Passage shown:
A median is a 'half-way' point in our data. We can use quartiles and percentiles to find any fraction (or percentage) of the way into our data.
Quartiles
Quartiles divide a data set into four equal parts. The three quartiles are:
- Lower Quartile (Q1): The value below which 25% of the data falls. This is also known as the 25th percentile.
- Median (Q2): The middle value of the data set, also known as the 50th percentile.
- Upper Quartile (Q3): The value below which 75% of the data falls, also known as the 75th percentile.
To find the quartiles for a small discrete data set, use these formulas for the positions of the quartiles:
\[Q_1 = \frac{n}{4}\]
\[Q_2 = \frac{n+1}{2}\]
\[Q_3 = \frac{3n}{4}\]
Where \(n\) is the total number of data points. With \(Q_1\) and \(Q_3\), we always round this number up, unless it is a integer where we add 0.5.
To find the quartiles for a large grouped data set, use these formulas for the positions of the quartiles:
\[Q_1 = \frac{n}{4}\]
\[Q_2 = \frac{n}{2}\]
\[Q_3 = \frac{3n}{4}\]
We use the exact values in our further calculations.
Percentiles
Percentiles divide a data set into 100 equal parts. The k-th percentile is the value below which \(k\%\) of the data falls. The formula for the position of the k-th percentile is:
To find a percentile for a large grouped data set, use these formulas for the position of the k-th percentile:
\[P_k = \frac{kn}{100}\]
Where:
- \(P_k\) is the k-th percentile.
- \(k\) is the desired percentile (e.g., 20 for the 20th percentile).
- \(n\) is the number of data points.
Interpolation
When the data is grouped and we have the position of the quartile or percentile, we use linear interpolation to estimate the exact value. This method assumes the data is evenly distributed within the class interval.
For interpolation, the formula is:
\[\text{Estimated Value} = L + \left( \frac{P - F}{f} \right) \times h\]
Where:
- \(L\) is the lower boundary of the class interval containing the quartile or percentile.
- \(P\) is the position of the quartile or percentile you are calculating.
- \(F\) is the cumulative frequency before the class.
- \(f\) is the frequency of the class interval containing the quartile or percentile.
- \(h\) is the width of the class interval.
Example of Interpolation
Suppose you want to calculate the 30th percentile, and the 30th percentile falls within a class interval with:
- Lower boundary \(L = 10\)
- Class width \(h = 5\)
- Cumulative frequency before the class \(F = 20\)
- Frequency of the class \(f = 8\)
- The position \(P = 30\)
The estimated value would be:
\[
\text{Estimated Value} = 10 + \left( \frac{30 - 20}{8} \right) \times 5 = 10 + \left( \frac{10}{8} \right) \times 5 = 10 + 6.25 = 16.25
\]

Supplied records:
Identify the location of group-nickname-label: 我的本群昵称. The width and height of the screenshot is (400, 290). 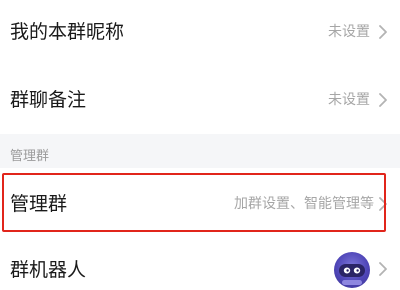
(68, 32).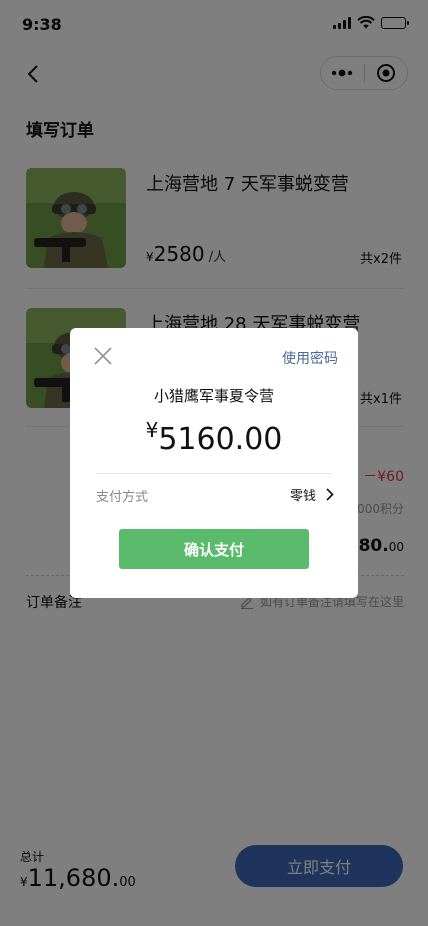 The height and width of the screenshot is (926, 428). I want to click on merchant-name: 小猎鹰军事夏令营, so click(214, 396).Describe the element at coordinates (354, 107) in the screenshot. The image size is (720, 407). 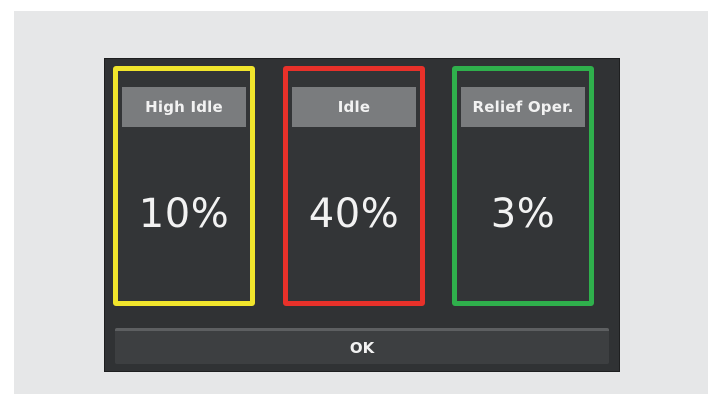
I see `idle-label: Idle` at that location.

==

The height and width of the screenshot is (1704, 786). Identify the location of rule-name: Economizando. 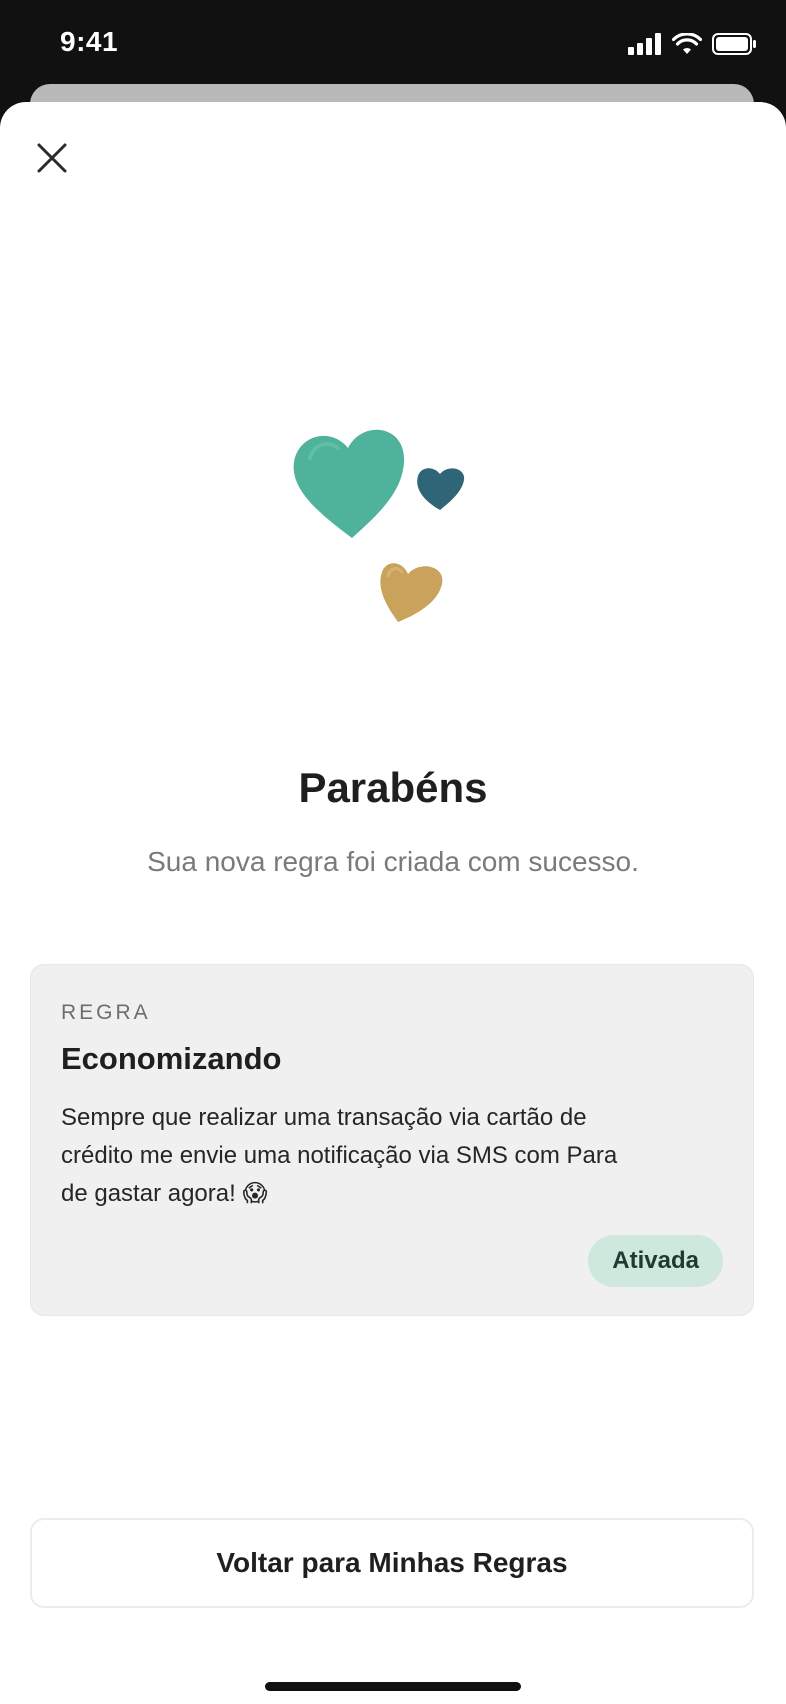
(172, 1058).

...

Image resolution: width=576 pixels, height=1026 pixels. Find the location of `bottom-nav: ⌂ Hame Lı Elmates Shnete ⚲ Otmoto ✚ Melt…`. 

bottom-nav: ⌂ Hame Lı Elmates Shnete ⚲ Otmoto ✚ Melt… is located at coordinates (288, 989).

What you will do:
Answer these questions using the passage on quartiles and percentiles above:
1. What percentage of the data falls below the upper quartile?
2. Into how many equal parts do percentiles divide a data set?
3. What estimated value does the interpolation example arrive at?

Written response:
1. 75%
2. 100
3. 16.25